## 作業項目 A
ロタウイルス胃腸炎についての課題文によると、潜伏期間はどのくらいですか。
## 作業項目 B
ロタウイルス胃腸炎についての課題文の最後の文に続けて、その続きを書いてください。

感染性胃腸炎(ロタウイルス)
ロタウイルス感染性胃腸炎とは
ロタウイルスの感染によっておこる急性の胃腸炎で、乳幼児期の重症胃腸炎の主な原因として知られています。潜伏期間は1~3日です。主な症状は、激しい下痢、嘔吐、発熱、腹痛です。同じ胃腸炎を起こすノロウイルスでは嘔吐が目立ちますが、ロタウイルスでは短時間での激しい下痢が主な症状のため、脱水を起こしやすく、重症化すると点滴治療や入院が必要となることもあります。大人はロタウイルス感染を何度も経験していることが多く、ほとんどの場合は症状が出ません。例年、3月から5月にかけて乳幼児を中心に胃腸炎の流行が起こりますが、この中にロタウイルスによる胃腸炎が多く含まれています。

## 提供データ

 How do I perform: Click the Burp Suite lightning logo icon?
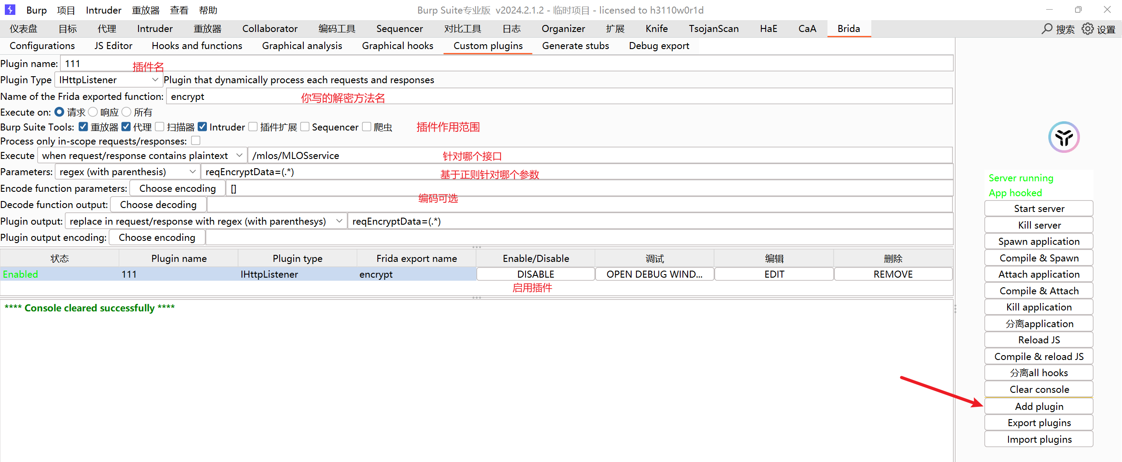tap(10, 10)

--

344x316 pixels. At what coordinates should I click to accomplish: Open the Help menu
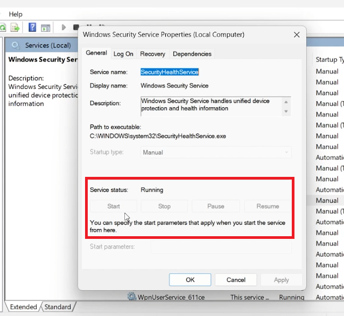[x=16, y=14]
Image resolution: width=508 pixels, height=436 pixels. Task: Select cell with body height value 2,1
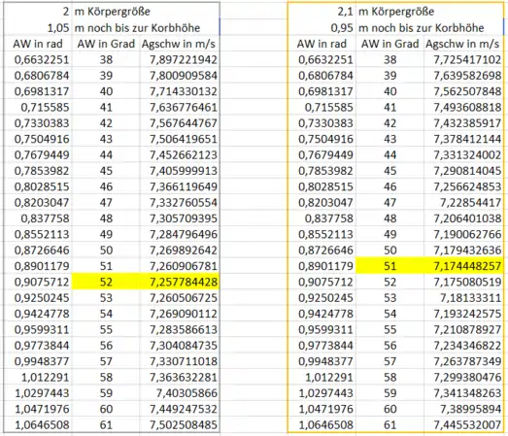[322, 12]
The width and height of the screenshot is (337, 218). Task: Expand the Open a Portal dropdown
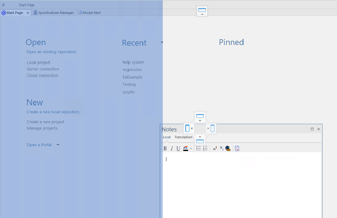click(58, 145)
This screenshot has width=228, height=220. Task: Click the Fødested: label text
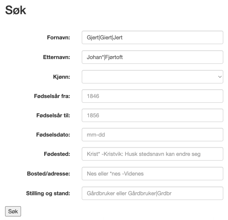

---

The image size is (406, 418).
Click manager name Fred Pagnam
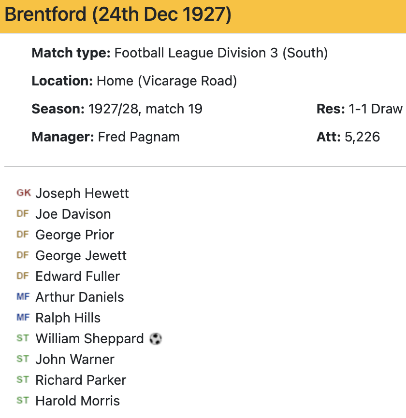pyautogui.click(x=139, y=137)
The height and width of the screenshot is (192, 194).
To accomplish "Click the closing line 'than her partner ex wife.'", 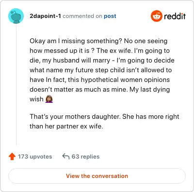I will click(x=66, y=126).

## 作業結果 A
1~3日です。

## 作業結果 B
感染経路
ロタウイルスが口から入ることで感染します(経口感染)。ロタウイルスは感染力が強く、ごく少量のウイルス(10~100個くらい)で感染が成立します。ウイルスはロタウイルス感染性胃腸炎の患者の便に大量に含まれています。患者の便を処理した後、十分な手洗い後も、手や爪に数億個ものウイルスが残ることがあり、感染した手や爪を介して経口感染します。
症状
主な症状は、水のような下痢、吐き気、嘔吐、発熱、腹痛です。水のような下痢や嘔吐(おうと)が繰り返し起こり、その後、重い脱水症状が数日間続くことがあります。合併症として、けいれん、肝機能異常、急性腎不全、脳症、心筋炎など重症化することがあります。通常は3~5日程度で軽快しますが、療養中、意識の低下やけいれん等の症状が見られる場合は、速やかに、近くの医療機関を受診しましょう。
予防するには
- 感染を広げないための消毒や手洗い
感染を広げないようにするには、患者の便やオムツの適切な処理、手洗いの徹底などが必要です。 - オムツを交換するときには、事前に指輪や時計は外し、使い捨ての手袋などを使い、オムツや手袋を捨てる場合は別途ポリ袋などに入れます。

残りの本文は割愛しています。